Scientists with NASA’s Parker Solar Probe mission have uncovered significant new clues about the origins of the solar wind – a continual stream of charged particles released from the Sun that fills the solar system.

Observations from multiple space and ground-based observatories show the solar wind could be largely fueled by small-scale jets, or “jetlets,” at the base of the corona – the Sun’s upper atmosphere. This finding is helping scientists better understand the 60-year-old mystery of what heats and accelerates the solar wind.

“This new data shows us how the solar wind gets going at its source,” said Nour Raouafi, the study lead and the Parker Solar Probe project scientist at the Johns Hopkins Applied Physics Laboratory (APL) in Laurel, Maryland. “You can see the flow of the solar wind rising from tiny jets of million-degree plasma all over the base of the corona. These findings will have a huge impact on our understanding of the heating and acceleration of the coronal and solar wind plasma.”

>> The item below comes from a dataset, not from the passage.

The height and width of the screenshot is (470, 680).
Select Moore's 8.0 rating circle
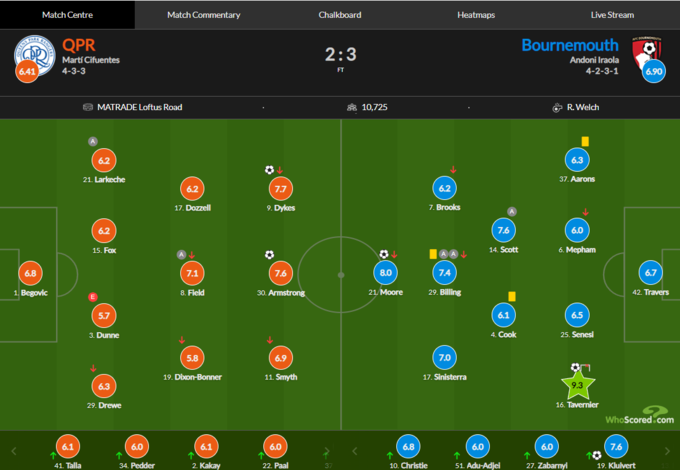[x=384, y=273]
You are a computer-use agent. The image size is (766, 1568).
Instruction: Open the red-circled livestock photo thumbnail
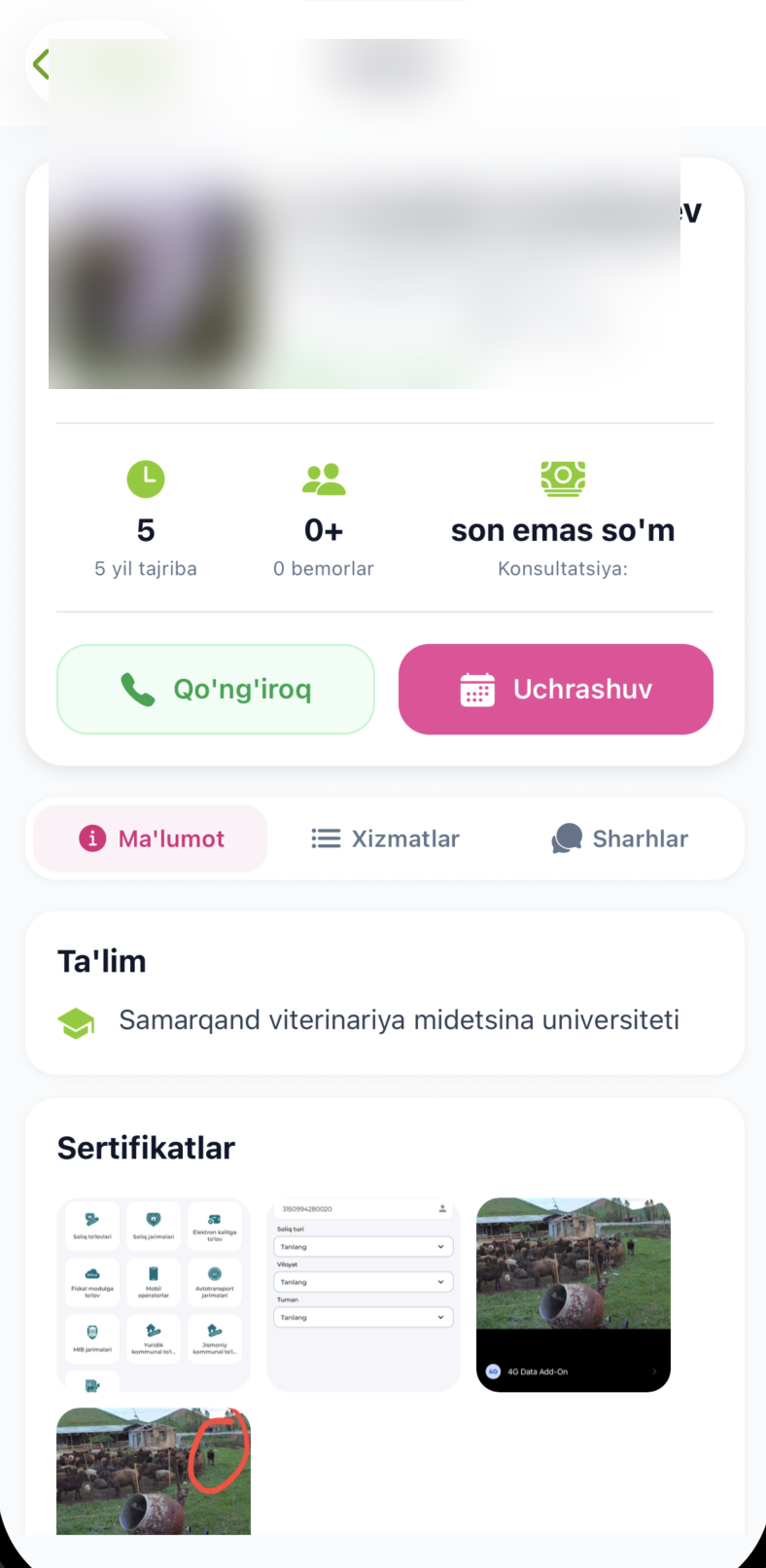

Read more at: NASA Goddard Space Flight Center

In the center, a gold, rotating Sun. Gold and black swirls across the surface of the Sun. Around the edges, streams of golden solar particles escape the star, into space. A composite video from NASA’s Solar Dynamics Observatory and NOAA’s Geostationary Operational Environmental Satellite – R Series Solar Ultraviolet Imager instrument shows small-scale jetlet activity at the base of the solar corona, or the Sun’s upper atmosphere, and its extension to higher altitudes. This can be seen in the wavy structures emanating from the surface of the Sun. The observations were made over the course of approximately 10 hours on April 28, 2021. (Photo Credit: NASA/SDO/GOES-R)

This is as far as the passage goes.